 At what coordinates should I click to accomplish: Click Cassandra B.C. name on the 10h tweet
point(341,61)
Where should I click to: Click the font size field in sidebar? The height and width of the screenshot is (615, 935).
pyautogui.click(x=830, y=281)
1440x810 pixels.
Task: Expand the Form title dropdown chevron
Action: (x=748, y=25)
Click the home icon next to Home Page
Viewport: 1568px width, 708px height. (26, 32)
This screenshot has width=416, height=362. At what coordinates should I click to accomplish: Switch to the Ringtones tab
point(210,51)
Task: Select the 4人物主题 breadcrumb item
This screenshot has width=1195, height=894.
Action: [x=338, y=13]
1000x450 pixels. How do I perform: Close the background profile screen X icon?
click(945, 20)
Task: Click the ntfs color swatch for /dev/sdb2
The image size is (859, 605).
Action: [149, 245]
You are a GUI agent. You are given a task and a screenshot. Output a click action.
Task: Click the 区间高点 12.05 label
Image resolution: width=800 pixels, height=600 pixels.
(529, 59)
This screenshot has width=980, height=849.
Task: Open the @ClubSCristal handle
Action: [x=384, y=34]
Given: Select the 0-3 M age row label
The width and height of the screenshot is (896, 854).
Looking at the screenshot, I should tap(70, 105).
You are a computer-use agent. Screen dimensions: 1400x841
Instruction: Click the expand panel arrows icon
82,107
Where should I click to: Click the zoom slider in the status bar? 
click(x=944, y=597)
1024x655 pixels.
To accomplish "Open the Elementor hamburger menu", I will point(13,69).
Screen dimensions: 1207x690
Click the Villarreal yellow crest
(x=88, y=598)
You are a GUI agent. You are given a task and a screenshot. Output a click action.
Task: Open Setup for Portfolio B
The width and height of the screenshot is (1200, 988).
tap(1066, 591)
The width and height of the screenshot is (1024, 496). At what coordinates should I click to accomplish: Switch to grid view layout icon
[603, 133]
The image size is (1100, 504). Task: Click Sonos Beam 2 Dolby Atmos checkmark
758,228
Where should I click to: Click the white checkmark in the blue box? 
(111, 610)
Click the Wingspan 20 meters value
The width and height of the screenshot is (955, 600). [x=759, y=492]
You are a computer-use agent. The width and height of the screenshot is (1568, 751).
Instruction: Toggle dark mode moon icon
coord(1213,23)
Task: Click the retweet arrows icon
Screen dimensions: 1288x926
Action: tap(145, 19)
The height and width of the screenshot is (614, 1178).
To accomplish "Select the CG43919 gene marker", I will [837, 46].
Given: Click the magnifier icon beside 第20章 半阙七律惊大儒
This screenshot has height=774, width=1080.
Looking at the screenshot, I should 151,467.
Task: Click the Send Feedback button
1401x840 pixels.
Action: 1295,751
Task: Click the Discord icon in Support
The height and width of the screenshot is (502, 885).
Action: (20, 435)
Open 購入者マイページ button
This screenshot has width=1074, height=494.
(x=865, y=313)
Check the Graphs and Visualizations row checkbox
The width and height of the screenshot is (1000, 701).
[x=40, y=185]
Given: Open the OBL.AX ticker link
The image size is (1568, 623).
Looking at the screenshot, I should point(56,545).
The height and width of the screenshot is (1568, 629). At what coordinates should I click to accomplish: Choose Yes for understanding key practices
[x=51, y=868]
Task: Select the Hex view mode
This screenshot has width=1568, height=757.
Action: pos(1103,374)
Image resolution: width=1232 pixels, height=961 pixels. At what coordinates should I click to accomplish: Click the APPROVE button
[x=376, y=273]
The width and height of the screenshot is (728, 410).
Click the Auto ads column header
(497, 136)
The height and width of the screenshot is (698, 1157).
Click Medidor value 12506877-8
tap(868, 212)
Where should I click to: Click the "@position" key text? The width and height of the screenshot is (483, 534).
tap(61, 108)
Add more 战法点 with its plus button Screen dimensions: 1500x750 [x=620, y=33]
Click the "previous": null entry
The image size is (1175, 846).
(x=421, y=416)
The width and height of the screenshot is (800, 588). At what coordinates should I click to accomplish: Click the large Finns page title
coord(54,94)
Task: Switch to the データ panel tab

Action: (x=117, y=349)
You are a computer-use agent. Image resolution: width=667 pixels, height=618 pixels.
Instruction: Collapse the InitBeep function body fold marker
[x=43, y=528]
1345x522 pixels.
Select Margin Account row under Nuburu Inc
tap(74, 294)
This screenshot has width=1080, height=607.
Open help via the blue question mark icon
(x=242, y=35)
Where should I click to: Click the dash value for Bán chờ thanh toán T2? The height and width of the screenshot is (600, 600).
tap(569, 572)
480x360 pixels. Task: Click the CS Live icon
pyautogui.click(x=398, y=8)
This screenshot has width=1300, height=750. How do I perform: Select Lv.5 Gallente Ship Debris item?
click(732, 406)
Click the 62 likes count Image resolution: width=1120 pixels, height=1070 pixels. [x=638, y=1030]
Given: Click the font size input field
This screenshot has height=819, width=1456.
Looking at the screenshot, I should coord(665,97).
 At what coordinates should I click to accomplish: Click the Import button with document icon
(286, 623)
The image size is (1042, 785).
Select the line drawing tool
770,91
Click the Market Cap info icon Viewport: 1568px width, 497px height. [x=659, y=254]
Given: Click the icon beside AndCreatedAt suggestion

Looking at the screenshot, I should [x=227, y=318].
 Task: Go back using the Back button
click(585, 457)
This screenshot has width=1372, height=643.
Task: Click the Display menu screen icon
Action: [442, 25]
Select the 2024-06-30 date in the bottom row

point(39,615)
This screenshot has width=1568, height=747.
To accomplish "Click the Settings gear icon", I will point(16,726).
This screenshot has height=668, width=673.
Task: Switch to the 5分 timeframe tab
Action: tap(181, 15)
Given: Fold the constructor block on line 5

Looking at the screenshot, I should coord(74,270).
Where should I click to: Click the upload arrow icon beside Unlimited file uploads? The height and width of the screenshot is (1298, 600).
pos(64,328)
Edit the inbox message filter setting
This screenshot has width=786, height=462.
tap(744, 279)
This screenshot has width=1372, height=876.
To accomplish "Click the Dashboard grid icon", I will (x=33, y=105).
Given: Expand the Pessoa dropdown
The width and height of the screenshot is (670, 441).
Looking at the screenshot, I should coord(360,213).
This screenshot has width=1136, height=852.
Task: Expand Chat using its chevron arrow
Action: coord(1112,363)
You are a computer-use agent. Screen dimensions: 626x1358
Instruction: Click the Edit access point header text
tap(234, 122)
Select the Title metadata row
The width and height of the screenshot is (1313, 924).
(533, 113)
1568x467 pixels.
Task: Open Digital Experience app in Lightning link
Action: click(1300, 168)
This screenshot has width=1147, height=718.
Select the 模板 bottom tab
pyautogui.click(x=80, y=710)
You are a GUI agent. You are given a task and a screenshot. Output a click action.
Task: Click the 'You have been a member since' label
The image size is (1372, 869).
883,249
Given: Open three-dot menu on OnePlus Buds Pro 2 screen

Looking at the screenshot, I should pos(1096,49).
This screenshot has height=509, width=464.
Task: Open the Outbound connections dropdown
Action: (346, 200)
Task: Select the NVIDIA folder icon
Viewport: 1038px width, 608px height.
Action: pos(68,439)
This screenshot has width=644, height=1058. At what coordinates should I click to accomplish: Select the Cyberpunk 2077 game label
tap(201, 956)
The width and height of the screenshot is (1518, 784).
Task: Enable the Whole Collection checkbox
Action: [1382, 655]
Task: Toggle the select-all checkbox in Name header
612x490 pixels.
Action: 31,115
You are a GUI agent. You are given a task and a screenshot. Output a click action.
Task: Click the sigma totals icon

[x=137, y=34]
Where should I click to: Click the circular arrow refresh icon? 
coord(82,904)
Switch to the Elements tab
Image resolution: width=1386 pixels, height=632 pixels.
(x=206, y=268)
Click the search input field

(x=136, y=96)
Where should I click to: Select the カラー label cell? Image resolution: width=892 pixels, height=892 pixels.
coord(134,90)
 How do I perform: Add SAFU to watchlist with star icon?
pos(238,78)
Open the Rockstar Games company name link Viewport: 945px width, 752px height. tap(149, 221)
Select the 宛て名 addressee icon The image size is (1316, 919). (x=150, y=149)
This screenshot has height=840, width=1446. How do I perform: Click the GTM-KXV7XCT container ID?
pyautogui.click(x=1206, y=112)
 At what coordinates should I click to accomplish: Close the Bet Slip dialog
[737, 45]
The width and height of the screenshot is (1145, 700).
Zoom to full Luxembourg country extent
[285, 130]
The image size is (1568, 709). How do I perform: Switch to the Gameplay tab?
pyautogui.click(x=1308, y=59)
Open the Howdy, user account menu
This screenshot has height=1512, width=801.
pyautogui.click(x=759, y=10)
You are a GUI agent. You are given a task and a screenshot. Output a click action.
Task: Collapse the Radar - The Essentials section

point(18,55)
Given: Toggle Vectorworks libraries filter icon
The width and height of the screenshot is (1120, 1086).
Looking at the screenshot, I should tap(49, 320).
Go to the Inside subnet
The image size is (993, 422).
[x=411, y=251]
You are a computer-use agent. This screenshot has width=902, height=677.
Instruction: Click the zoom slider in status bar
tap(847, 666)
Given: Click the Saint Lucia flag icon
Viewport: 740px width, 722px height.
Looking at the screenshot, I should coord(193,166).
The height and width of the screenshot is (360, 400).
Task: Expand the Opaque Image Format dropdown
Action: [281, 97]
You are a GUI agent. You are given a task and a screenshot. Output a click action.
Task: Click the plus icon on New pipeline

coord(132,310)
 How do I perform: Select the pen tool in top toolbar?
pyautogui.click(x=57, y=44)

____________

■ REQUIRED ACTION
Reproduce the lines above, beginning at the line with "is (483, 534)." and stopping after the line with "This screenshot has width=1080, height=607.", exactly as they are.

■ WRITTEN SOLUTION
Where should I click to: Click the "@position" key text? The width and height of the screenshot is (483, 534).
tap(61, 108)
Add more 战法点 with its plus button Screen dimensions: 1500x750 [x=620, y=33]
Click the "previous": null entry
The image size is (1175, 846).
(x=421, y=416)
The width and height of the screenshot is (800, 588). At what coordinates should I click to accomplish: Click the large Finns page title
coord(54,94)
Task: Switch to the データ panel tab

Action: (x=117, y=349)
You are a computer-use agent. Image resolution: width=667 pixels, height=618 pixels.
Instruction: Collapse the InitBeep function body fold marker
[x=43, y=528]
1345x522 pixels.
Select Margin Account row under Nuburu Inc
tap(74, 294)
This screenshot has width=1080, height=607.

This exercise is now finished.